Cabu, sous le regard de Victor Hugo
La rue Nicolas Appert m’est familière. Non que je me sois rendu dans les bureaux de Charlie Hebdo ou qu’un membre de ma famille ait habité dans cette voie habituellement tranquille, mais parce que l’un de mes petits-fils était inscrit dans une crèche à deux pas de là, rue Pelée ; qui plus est, je connais bien la Comédie Bastille, un sympathique théâtre où j’ai assisté à plusieurs spectacles. Charlie était à 30 m de là...
La nuit dernière, j’ai fait un rêve :
Alors que je passais rue Nicolas Appert en venant de la rue Pelée, j’ai croisé Cabu qui se rendait à Charlie Hebdo. Nous n’avons pas échangé le moindre mot : je me suis contenté de lever le pouce de ma main droite avant de faire mine d’applaudir le génial dessinateur ; Cabu a souri et m’a répondu par une légère inclinaison de la tête, la main droite sur le cœur. La scène se passait très exactement sous la grande fresque murale qui orne le pignon du n° 5.
Tandis que Cabu s’éloignait, j’ai machinalement levé les yeux vers ce trompe-l’œil théâtral où, grâce au talent de Philippe Rebuffet, l’on reconnaît Shakespeare, Molière, Marivaux, Tchekov, Beckett et Sartre. Seul parmi ces grands personnages, Hugo a les yeux tournés vers sa gauche : il regarde Cabu qui, de l’autre côté de la rue, se dirige vers les locaux de Charlie Hebdo. L’œil fixé sur le caricaturiste, Hugo médite ses futures interventions sur la liberté de la presse. Dans quelques heures, il doit à nouveau parler dans le cadre des débats de l’Assemblée constituante.

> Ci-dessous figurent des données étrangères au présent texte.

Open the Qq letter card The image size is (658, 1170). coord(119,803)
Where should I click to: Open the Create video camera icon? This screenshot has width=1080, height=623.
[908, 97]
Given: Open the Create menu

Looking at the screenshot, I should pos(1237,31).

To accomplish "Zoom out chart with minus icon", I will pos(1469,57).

Quelques jours plus tôt, il a prononcé ces paroles : « La liberté de la presse à côté du suffrage universel, c’est la pensée de tous éclairant le gouvernement de tous. Attenter à l’une, c’est attenter à l’autre. » Or, voilà qu’aujourd’hui il veut aller plus loin encore. Tandis que Cabu pénètre dans l’immeuble de Charlie hebdo, une pensée s’impose à Hugo : « Pour faire taire la presse, on menaçait de mort les journalistes ; aujourd’hui on menace de mort les journaux. » ...

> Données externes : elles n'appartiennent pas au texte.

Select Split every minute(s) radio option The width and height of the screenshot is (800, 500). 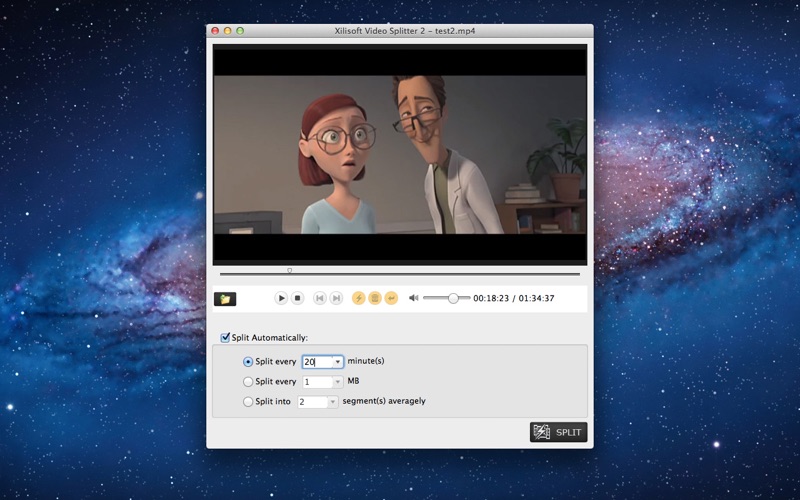pos(248,362)
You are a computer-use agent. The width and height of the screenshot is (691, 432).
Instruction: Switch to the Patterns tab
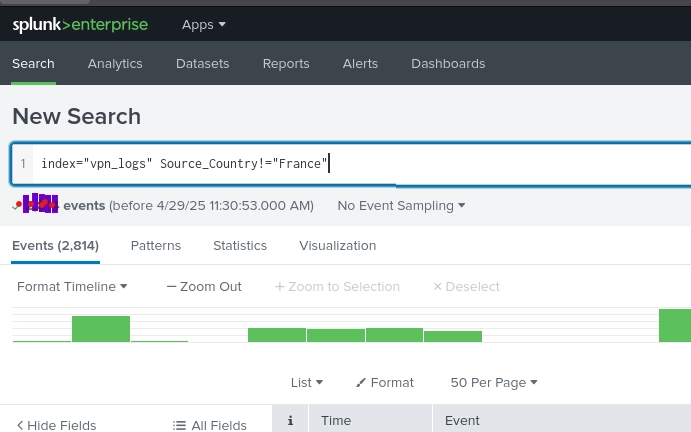tap(156, 246)
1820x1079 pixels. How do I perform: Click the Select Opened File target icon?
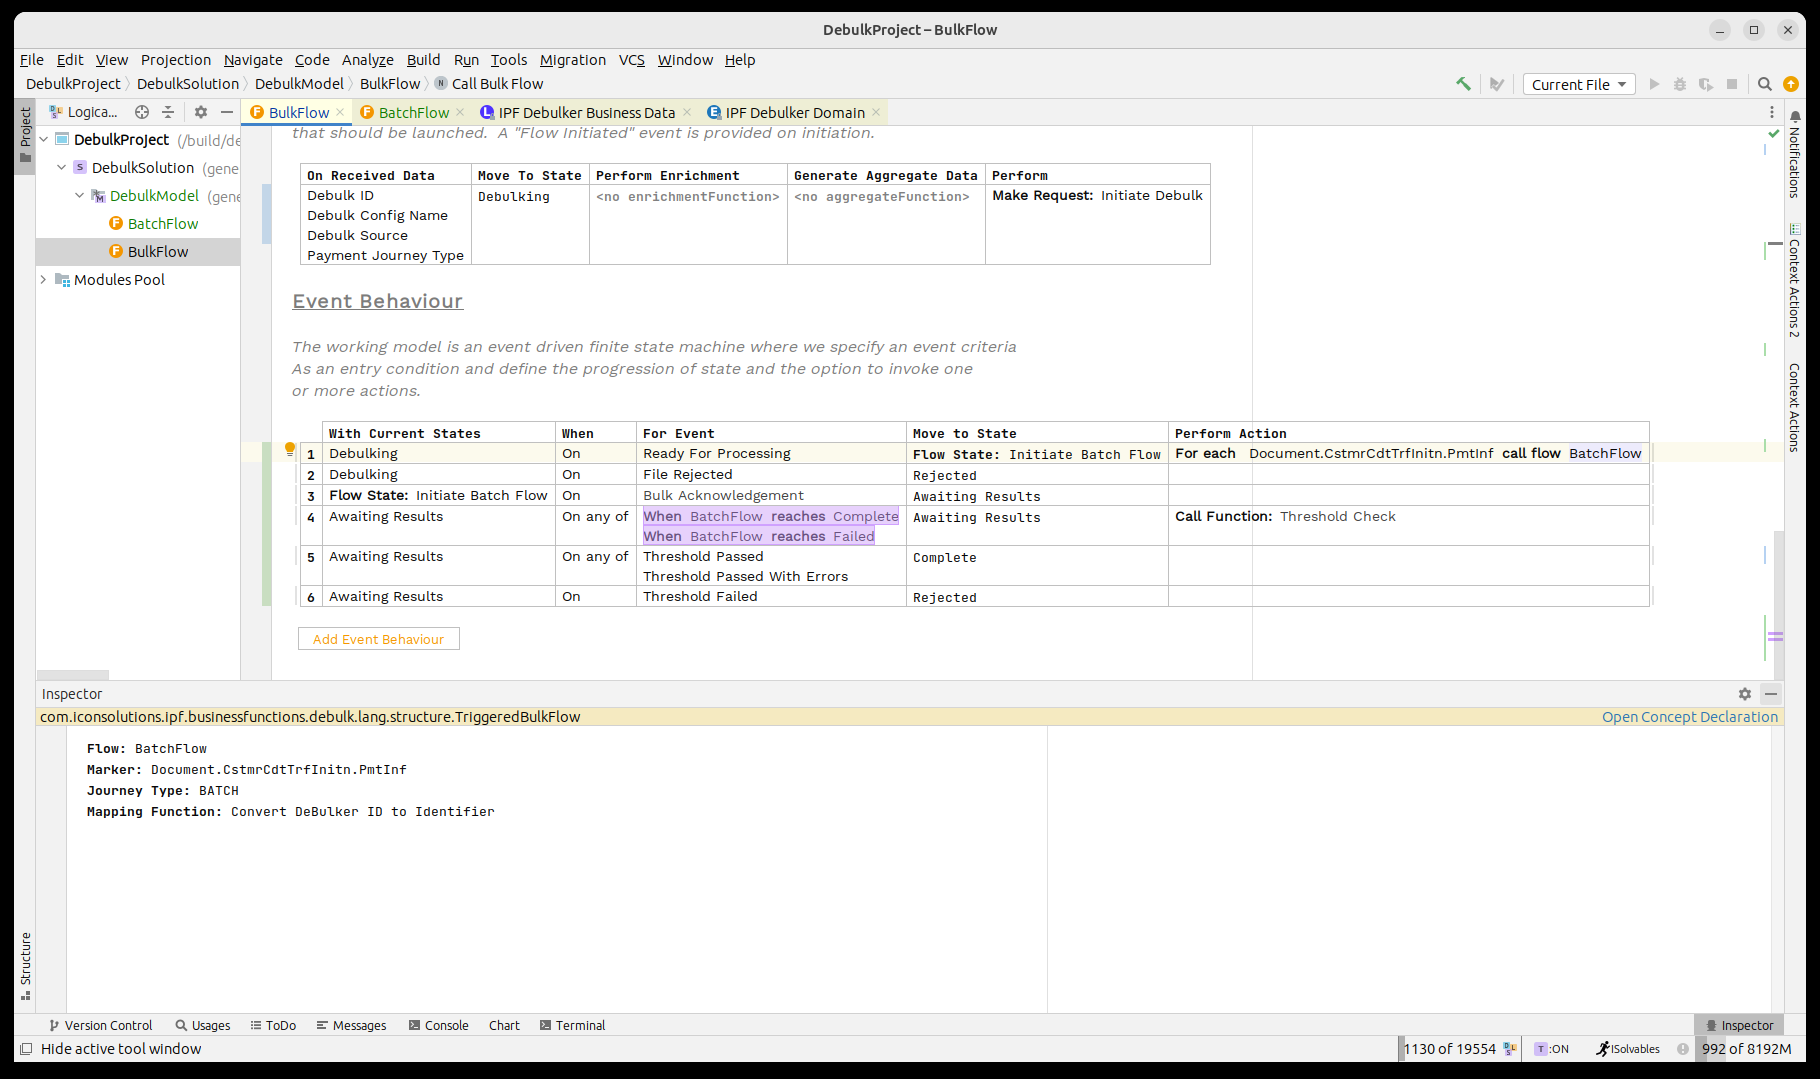click(142, 112)
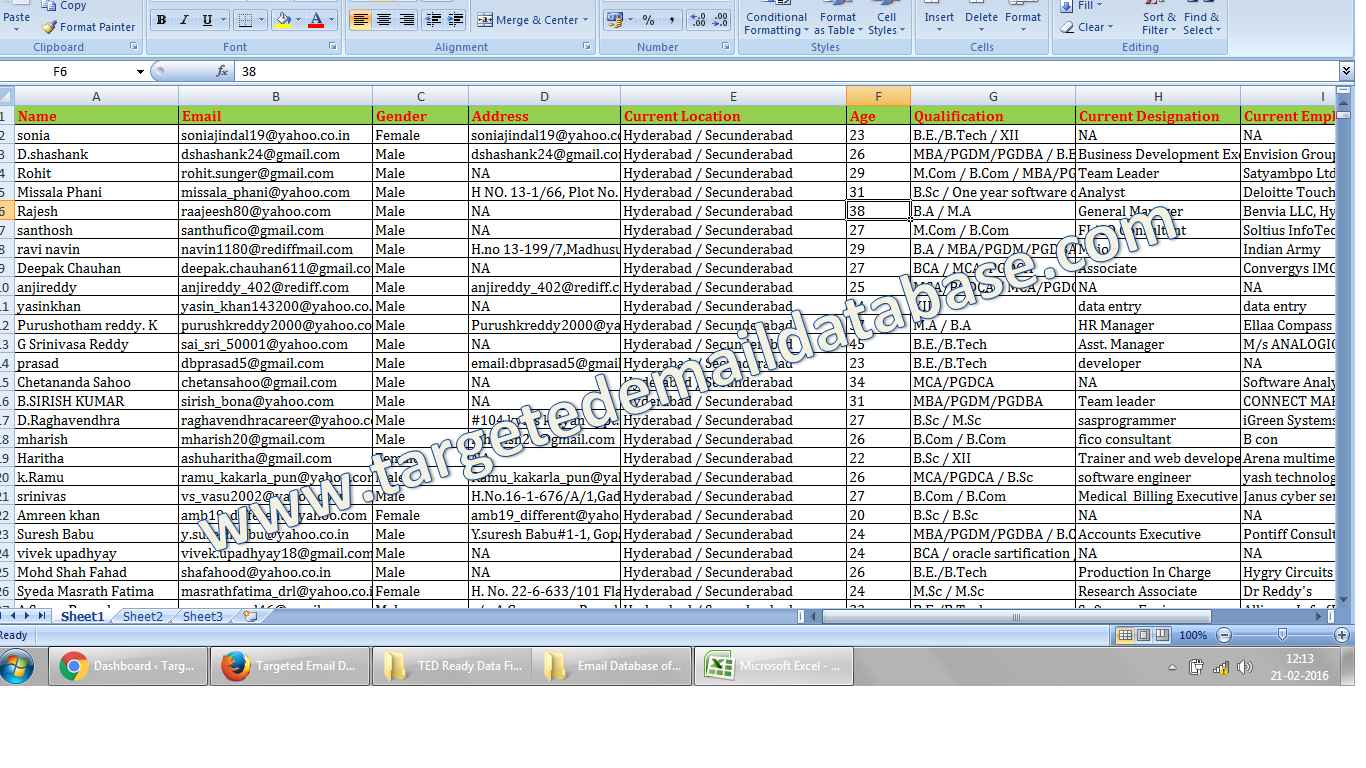This screenshot has height=768, width=1366.
Task: Select the Center alignment icon
Action: (381, 20)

Le rêve s’est évanoui dans un écho de fusillade, et la tragique réalité s’est imposée à tous : Cabu est mort avec ses amis, et l’on pleure ces héros, simplement munis d’un feutre et d’une feuille de papier pour faire face aux kalachnikovs des barbares. Tous froidement exécutés pour s’être moqués de ces imbéciles sans humour qui, au nom d’une religion bafouée, d’un parti politique perverti, ou d’une philosophie dévoyée, s’enferment dans une idéologie jusqu’à en devenir sectaires, intolérants, criminels.
« Oui aux idées, non aux idéologies » avait coutume de dire en substance Cabu, en jetant, par la formulation de cette ligne de pensée, un pont entre lui et le grand Victor Hugo qui le regardait passer tous les jours rue Nicolas Appert en se remémorant ses propres paroles, prononcées avec force sur les bancs de l’Assemblée durant l’automne 1848.
Aujourd’hui, Cabu ne fréquente plus la rue Nicolas Appert, pas plus que ses camarades de Charlie Hebdo tombés sous les balles de tueurs fanatiques. Endeuillé sur son mur, et empli d’une infinie tristesse, Hugo garde pourtant les yeux fixés sur le n° 10 de la rue, dans l’espoir de voir malgré tout surgir ce grand Duduche de 77 ans. Qui sait ? Peut-être ira-t-il boire un verre dans un bistrot du quartier. Avec la quasi-certitude d’y rencontrer, accoudé au zinc, son personnage favori, si souvent observé dans l’expression péremptoire de sa crétinerie ordinaire : le beauf.
Ce texte, dicté par le 10e anniversaire du massacre à caractère terroriste commis par les frères Kouachi le 7 janvier 2015, est la reprise d’un article publié le 12 janvier de cette année-là.